I'll add that it was much easier to install PyTorch with GPU support than it was to install TensorFlow with GPU support - at least that's how it was around November of last year. The PyTorch install was painless, whereas we ended up having to build TF from source to work with out setup. Could be different now as I haven't looked at TF since then.

4 comments

> That may be different now with the various flavors of TF (like TF Eager)

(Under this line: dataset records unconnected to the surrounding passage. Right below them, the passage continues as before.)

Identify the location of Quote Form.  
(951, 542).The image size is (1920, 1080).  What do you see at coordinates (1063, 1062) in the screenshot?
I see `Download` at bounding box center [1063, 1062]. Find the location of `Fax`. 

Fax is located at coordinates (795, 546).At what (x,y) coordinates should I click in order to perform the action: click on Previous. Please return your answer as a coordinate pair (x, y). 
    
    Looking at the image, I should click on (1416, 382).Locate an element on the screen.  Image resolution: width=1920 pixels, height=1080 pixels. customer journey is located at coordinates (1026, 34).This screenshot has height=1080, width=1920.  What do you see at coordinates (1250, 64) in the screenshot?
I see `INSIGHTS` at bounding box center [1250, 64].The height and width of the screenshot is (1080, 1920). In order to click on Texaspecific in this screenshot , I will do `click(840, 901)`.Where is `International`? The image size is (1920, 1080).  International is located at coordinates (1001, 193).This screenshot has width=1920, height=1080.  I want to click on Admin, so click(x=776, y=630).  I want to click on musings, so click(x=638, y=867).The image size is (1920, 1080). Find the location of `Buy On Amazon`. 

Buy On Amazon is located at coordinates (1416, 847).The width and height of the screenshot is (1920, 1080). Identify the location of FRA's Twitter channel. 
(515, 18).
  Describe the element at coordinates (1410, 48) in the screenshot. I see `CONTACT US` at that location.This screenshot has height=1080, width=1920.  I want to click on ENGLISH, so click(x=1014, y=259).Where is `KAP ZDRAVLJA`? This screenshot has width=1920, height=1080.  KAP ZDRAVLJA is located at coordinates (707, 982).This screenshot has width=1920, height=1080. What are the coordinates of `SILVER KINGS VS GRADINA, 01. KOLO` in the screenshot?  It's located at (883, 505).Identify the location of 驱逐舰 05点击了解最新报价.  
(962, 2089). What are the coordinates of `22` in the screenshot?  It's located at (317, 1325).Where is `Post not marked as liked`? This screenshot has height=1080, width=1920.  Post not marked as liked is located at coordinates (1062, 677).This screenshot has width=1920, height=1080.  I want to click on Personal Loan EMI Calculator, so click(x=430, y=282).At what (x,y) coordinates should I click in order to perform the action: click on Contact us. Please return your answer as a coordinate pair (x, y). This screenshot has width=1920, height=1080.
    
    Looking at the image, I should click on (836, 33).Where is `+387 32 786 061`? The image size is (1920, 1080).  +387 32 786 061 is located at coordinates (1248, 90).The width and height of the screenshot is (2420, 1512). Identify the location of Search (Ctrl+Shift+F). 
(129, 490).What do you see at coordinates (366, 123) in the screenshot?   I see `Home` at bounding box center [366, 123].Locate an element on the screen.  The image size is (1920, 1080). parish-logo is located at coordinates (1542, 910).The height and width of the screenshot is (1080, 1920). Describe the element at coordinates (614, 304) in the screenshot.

Unfortunately, if anything I think it's the opposite. The constant creation and deprecation of TF flavors (tf-eager, tf-slim, tf-learn, keras, tf-estimator, tf.contrib [RIP]) has made reading tensorflow code online somewhat disastrous. Everybody, including the TF team, is using a different API and it's difficult to keep all of them straight. It seems that you're doomed to end up using some combination of many of the above in a way that makes sense to you and your team, adding another confusing model to the pile.

Agree overall, but tf.eager doesn't have much to do with the rest of the list.

tf.contrib is just a module where user-contributed code was stored, which included both low-level constructs and higher level APIs. tf.estimator is an abstraction that is mostly used for productionizing models. tf.slim/tf.learn were indeed redundant with keras (a library developped externally), but were necessary steps before keras became part of tensorflow.

What made me fall in love with PyTorch was also that the "neural network training process" is defined almost as it is in theory, in code in PyTorch

- loop through epochs

- loop through each batch

- run a forward pass for the batch ( model(batch) )

- calculate the loss for the batch ( criteria(y, yprim)

- compute the gradients/backprop ( loss.backward() )

- update the weights (optimizer.step())

This really enforced everything I learned and I think breaks down the problem. All this of course in addition to everything else already mentioned, and super convenient module/network building and definition.

Yes! Exactly.
I will add further to this point.

There will be bad model code in both PyTorch and TensorFlow. The difference is that, bad PyTorch code reads like bad Python code, and I've accumulated a lot of experience reasoning through bad Python code. Bad TensorFlow code can come from any one of of the history of paradigms that TF has gone through, and I don't even know if it's bad or just some funky new TF functionality I'm unfamiliar with.

> I don't even know if it's bad or just some funky new TF functionality I'm unfamiliar with.

Yes, Javascript features and frameworks have evolved quite fas... oh wait

Yes, installing Pytorch with Cuda support has been unbelievably simple. I've never had trouble with simply pip installing it in my venv.